2. make a gtf file of Avh's with the location and calculate the intergenic distance for Avh's , intergenic 5 prime and 3 prime distance needs to be calculated the intergenic distance of effector file should look like this

"geneid","strand","fiveprime","threeprime"

"Avh92","-",4946,80942

"Avh48","+",137224,80942

"Avh102","+",38474,24067

"Avh127","-",137224,6955

"Avh304","-",7882,12043

"Avh313","+",23825,26166

"Avh91","-",24826,4946

"Avh303","+",16698,12043

"Avh34","-",41377,26166

"Avh61","+",4031,5317

"Avh311","-",14467,1021

"Avh310","+",4389,1021

"Avh93","+",41377,38474

3. then just Run the R script which is pasted below just by changing the names of the file, if the points or plots are going out the cut off please change the bin size and num of bins before its creating the heatmap don't change after the heatmap is made

whole_intergene=read.csv(file="intergene_whole.csv",sep=",")

NumBins=50

if ((max(whole_intergene$fiveprime, na.rm=TRUE)>max(whole_intergene$threeprime, na.rm=TRUE)) == TRUE) { whole_intergene2Bin=whole_intergene$fiveprime} else { whole_intergene2Bin=whole_intergene$threeprime}

whole_intergene2Bin=whole_intergene2Bin[which(whole_intergene2Bin!=0)]
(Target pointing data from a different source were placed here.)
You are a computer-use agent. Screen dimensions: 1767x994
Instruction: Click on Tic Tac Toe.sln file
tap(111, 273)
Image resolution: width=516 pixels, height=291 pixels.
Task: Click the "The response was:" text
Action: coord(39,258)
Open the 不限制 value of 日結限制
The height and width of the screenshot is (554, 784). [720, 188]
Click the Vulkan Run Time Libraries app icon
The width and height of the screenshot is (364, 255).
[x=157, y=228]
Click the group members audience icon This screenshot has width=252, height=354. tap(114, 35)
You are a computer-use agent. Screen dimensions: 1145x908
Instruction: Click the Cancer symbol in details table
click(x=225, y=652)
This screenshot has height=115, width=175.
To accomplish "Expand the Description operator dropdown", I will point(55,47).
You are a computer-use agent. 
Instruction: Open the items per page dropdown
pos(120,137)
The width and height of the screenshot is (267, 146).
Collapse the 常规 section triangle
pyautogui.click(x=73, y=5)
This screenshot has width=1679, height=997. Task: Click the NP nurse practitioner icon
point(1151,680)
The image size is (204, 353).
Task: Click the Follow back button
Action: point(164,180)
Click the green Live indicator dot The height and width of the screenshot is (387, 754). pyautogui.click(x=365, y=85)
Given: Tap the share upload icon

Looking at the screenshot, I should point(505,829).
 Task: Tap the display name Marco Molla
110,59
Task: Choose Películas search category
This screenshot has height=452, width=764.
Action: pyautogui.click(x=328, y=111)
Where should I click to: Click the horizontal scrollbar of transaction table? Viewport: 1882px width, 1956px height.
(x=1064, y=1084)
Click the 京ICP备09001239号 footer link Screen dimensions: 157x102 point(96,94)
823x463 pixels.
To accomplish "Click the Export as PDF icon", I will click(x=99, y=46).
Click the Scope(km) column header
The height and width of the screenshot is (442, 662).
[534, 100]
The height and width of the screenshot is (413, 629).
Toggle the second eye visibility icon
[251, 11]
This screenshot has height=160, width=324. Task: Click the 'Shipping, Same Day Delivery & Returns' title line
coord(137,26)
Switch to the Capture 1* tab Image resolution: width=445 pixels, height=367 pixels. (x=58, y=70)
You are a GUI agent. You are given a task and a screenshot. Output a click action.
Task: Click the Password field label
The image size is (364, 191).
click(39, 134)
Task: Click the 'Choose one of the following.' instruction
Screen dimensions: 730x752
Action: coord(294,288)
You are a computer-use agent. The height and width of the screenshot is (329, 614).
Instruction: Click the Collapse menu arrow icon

whole_intergene2Bin=na.omit(whole_intergene2Bin)

BinSteps=round(length(whole_intergene2Bin)/ (NumBins-20) , digits=10)

whole_intergene2BinOrd=sort(whole_intergene2Bin)

#### The [2*BinSteps] has been changed to [1*Binsteps it was producing an error after googling the error has been fixed]

TempBinLimits=whole_intergene2BinOrd[seq(whole_intergene2BinOrd[2*BinSteps],length(whole_intergene2BinOrd),BinSteps)]

TempBinLimits[length(TempBinLimits)+1]=max(whole_intergene2Bin, na.rm=TRUE)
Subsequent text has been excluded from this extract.